** TASK DESCRIPTION **
Express the data from the start through the line containing "should pyautogui.click(x=58, y=441)." as a two-column CSV with the columns input and output. Give each input with its answer on one row, each value in a single quoted field with line breaks replaced by spaces.
--------
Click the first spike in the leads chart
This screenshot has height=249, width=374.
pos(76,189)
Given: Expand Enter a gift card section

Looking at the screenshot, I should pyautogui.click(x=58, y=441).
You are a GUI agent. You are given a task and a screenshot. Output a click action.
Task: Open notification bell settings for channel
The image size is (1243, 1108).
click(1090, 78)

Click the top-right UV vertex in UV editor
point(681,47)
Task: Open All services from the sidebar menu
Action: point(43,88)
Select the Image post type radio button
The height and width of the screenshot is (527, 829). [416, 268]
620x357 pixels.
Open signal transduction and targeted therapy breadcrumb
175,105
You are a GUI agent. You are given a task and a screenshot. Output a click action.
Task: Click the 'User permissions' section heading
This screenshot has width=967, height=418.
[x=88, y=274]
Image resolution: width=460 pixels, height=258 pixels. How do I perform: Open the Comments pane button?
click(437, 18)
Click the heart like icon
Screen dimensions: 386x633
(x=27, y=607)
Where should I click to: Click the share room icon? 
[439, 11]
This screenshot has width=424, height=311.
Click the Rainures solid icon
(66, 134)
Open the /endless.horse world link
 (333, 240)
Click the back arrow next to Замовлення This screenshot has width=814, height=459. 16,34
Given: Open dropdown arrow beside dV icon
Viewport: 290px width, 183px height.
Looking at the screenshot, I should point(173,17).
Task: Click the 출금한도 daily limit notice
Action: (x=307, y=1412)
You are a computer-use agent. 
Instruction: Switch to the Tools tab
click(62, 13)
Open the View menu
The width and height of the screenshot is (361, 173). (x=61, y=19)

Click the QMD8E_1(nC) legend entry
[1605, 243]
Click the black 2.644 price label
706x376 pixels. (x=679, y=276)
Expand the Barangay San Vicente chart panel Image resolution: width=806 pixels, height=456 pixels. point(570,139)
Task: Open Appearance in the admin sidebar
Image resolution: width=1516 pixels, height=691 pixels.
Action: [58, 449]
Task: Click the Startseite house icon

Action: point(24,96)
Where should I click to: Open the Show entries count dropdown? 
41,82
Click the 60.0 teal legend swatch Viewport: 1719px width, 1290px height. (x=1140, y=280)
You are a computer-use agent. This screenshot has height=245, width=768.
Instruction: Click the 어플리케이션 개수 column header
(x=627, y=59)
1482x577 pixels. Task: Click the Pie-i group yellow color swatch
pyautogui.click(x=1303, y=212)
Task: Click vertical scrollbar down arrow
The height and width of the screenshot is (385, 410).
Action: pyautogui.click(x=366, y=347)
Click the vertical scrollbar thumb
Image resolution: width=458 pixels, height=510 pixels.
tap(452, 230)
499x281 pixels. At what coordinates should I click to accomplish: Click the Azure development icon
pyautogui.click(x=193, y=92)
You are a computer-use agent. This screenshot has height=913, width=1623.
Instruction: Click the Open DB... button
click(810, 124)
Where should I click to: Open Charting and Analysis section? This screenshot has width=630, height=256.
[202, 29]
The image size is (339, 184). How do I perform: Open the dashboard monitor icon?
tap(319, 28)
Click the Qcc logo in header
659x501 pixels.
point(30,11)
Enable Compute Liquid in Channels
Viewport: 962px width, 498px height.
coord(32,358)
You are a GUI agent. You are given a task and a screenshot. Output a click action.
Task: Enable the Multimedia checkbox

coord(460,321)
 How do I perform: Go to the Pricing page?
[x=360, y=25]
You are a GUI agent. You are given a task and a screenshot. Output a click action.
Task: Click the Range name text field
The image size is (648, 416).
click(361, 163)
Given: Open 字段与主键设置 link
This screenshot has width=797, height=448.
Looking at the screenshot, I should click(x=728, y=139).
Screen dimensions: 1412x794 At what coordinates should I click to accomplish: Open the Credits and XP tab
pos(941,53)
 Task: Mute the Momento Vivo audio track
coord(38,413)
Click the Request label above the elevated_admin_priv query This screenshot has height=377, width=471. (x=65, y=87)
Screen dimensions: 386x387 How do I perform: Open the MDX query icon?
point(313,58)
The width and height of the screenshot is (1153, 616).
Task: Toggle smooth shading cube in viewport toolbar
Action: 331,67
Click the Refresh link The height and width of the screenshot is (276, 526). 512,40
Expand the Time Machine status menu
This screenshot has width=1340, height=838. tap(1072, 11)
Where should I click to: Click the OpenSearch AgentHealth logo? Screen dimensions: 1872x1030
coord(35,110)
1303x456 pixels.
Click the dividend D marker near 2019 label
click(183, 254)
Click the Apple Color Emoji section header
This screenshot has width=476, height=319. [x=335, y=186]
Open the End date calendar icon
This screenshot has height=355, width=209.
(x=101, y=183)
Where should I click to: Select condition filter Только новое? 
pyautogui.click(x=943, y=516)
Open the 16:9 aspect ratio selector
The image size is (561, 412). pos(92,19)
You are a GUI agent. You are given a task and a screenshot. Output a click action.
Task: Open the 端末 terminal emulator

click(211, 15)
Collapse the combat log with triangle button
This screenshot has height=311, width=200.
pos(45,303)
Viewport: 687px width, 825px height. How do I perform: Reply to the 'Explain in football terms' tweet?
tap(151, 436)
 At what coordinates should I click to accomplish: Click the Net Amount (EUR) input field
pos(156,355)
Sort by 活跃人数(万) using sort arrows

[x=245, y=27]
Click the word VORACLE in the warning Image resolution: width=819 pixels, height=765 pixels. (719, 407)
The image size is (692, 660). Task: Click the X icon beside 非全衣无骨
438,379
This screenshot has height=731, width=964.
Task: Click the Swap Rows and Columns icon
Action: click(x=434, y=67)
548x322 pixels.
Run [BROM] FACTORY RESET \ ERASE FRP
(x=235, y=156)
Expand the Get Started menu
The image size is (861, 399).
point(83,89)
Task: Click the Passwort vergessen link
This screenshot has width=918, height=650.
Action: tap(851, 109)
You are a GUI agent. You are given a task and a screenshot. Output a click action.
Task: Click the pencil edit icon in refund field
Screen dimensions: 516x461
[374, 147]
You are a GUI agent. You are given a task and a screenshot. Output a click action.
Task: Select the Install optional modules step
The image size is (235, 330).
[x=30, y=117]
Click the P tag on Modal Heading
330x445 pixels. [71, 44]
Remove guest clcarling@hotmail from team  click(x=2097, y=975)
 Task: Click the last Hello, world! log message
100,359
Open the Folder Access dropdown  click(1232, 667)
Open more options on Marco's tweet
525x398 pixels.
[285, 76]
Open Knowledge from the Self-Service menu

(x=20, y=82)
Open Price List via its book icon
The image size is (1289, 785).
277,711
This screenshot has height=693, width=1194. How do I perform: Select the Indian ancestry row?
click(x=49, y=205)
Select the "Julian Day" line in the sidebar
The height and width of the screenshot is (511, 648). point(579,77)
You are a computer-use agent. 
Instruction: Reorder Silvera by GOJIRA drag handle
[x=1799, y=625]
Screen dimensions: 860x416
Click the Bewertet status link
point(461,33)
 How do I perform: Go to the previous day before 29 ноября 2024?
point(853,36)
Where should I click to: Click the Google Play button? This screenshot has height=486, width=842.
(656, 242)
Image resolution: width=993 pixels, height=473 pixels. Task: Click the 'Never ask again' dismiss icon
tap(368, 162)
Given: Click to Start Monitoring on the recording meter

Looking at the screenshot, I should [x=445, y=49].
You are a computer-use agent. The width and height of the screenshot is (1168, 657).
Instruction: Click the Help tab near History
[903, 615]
--------
** IN RESPONSE **
input,output
"Click the first spike in the leads chart This screenshot has height=249, width=374.","pos(76,189)"
"Given: Expand Enter a gift card section","Looking at the screenshot, I should pyautogui.click(x=58, y=441)."